Boris Johnson says he takes full responsibility for our 100,000 Covid deaths. Robert Jenrick says he’s proud of the many things the government has achieved in response to the pandemic.
Really? Let’s just list a few of the arrant failures: to heed the WHO and ECDC warnings of a pending pandemic; to act on the outcomes of the previous government’s Cygnus exercise, still not published; to stop arrivals by air from Italy at the end of February when it was clear the disease was rampant there; to allow arrivals from all over the world for far too long, completely unchecked; to protect care homes (where’s the plan?), their residents and staff; to lockdown immediately when it was necessary and everyone else did; to prevent rather than encourage people gathering in groups to eat out; to keep restrictions in place for long enough to drive infection rates really low and keep them there; to repeat many of the foregoing over and over again.

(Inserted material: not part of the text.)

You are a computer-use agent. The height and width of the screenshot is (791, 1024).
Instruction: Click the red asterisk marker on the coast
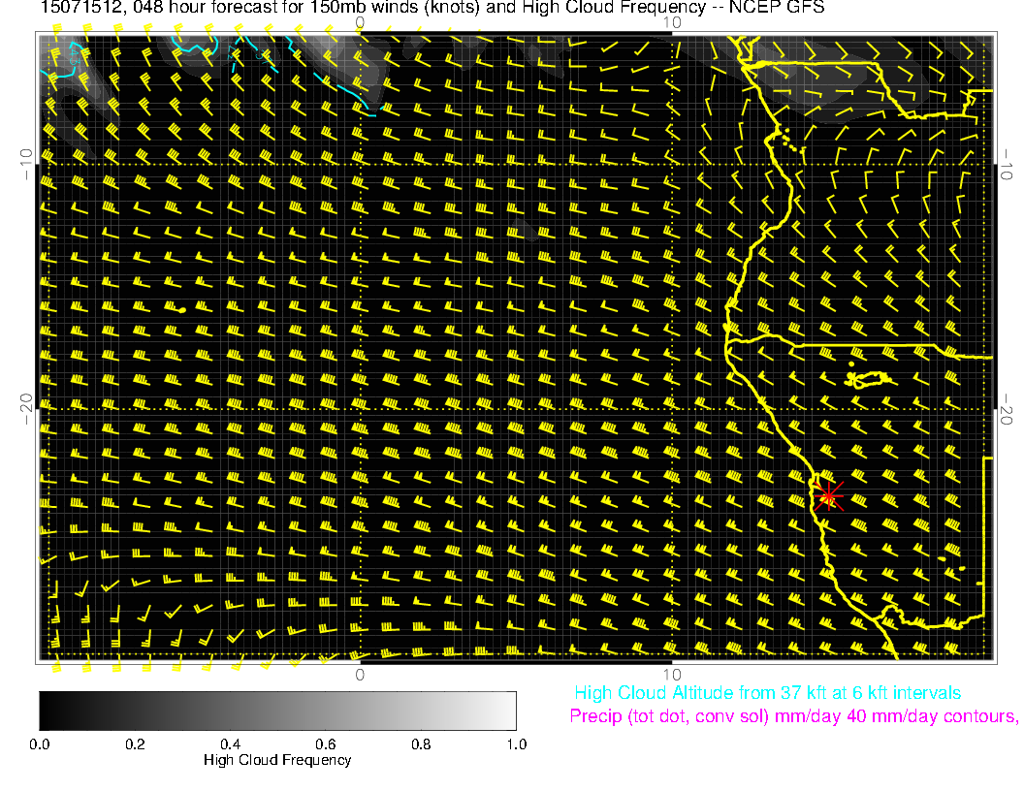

If Johnson takes full responsibility, surely he should resign with immediate effect and take his cabinet with him? That’s what prime ministers who are honest and mean what they say do (e.g. Mark Rutte), even when the scandal is not their direct responsibility.
Phil Green
One hundred thousand people dying from Covid-19 is a sad landmark. Boris Johnson’s apology and acceptance of responsibility looked heartfelt and sincere. He says that he did everything he could.
Well it wasn’t good enough. As a nation we seem to have warmed to his personality. We seem to accept anything that we are given, be it poor behaviour by his colleagues, a Brexit that has been a shambles and the appalling Covid figures.
Surely our leaders have a responsibility for results and should be held accountable for these. Politics of personality have not served us well.
Tony Howarth
London SW3
Boris Johnson’s apology is not enough.
The principle of quarantine is well understood. If implemented immediately globally at the point of pandemic, and enforced, the situation would have been controlled with minimum mortality and with minimal economic impact.
We need a global strategy to address the next pandemic, that will hit the planet later this century and ensure that political descendants of this disaster have no place in causing the next one.